Tendo vivido a devastação da guerra em primeira mão, ele defendeu a causa da paz e da reconciliação, pedindo o fim da corrida armamentista e da violência. Sua autobiografia, Esperança, é repleta de angústia por um mundo em guerra em muitas partes do mundo. Seus apelos pela paz eram fortes e evidentes, ele fez tudo ao seu alcance para promover a paz, reunindo-se com eles, enviando emissários ou solicitando ao mundo que rezasse pela paz. Apesar dos conflitos e violência que persistem na Europa, Oriente Médio, Ásia e na sua própria terra natal, a América Latina, o apelo à consciência de todos não pode ser ignorado. Ao invés de desesperar-se, ele sempre nos incentivou a procurar misericórdia e perdão, e a viver na esperança que provém de Deus e nunca nos decepciona.

■ **Extrato dos dados**:

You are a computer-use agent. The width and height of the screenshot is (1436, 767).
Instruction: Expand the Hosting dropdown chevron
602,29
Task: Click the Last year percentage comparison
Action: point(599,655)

■ **O que fazer**:
**A.** Por favor, duplique o trecho sobre a paz desde "Tendo vivido a" até "nunca nos decepciona.", incluindo este último.
**B.** Segundo o trecho sobre a paz, qual é o título da autobiografia mencionada?
**C.** Prossiga o trecho sobre a paz a partir da última frase apresentada.

■ **Respostas em ordem**:
**A.**
Tendo vivido a devastação da guerra em primeira mão, ele defendeu a causa da paz e da reconciliação, pedindo o fim da corrida armamentista e da violência. Sua autobiografia, Esperança, é repleta de angústia por um mundo em guerra em muitas partes do mundo. Seus apelos pela paz eram fortes e evidentes, ele fez tudo ao seu alcance para promover a paz, reunindo-se com eles, enviando emissários ou solicitando ao mundo que rezasse pela paz. Apesar dos conflitos e violência que persistem na Europa, Oriente Médio, Ásia e na sua própria terra natal, a América Latina, o apelo à consciência de todos não pode ser ignorado. Ao invés de desesperar-se, ele sempre nos incentivou a procurar misericórdia e perdão, e a viver na esperança que provém de Deus e nunca nos decepciona.

**B.** Esperança

**C.**
Ele manteve relações fraternas com diversas Igrejas e empenhou-se pela unidade e cooperação ecumênica. Convidou mais de uma centena de delegados fraternos para o Sínodo sobre Sinodalidade, colaborando com o líder da Igreja da Inglaterra, o Arcebispo Justin Welby, e outros líderes da Igreja para fomentar a paz no Sudão e em outros locais. Ele também manteve contatos amistosos com líderes de religiões significativas, como o Islã. Com o Grande Imã de Al-Azhar, Sheikh Ahmed el-Tayeb, ele assinou, em fevereiro de 2019, em Abu Dhabi, o documento sobre a Fraternidade Humana para a Paz Mundial e a Coexistência Universal. Ao visitar a Indonésia em 2024, ele benzeu o "Túnel da Amizade" em Jacarta, que liga a Mesquita Istiqlal à Catedral de Santa Maria da Assunção, para fomentar relações inter-religiosas.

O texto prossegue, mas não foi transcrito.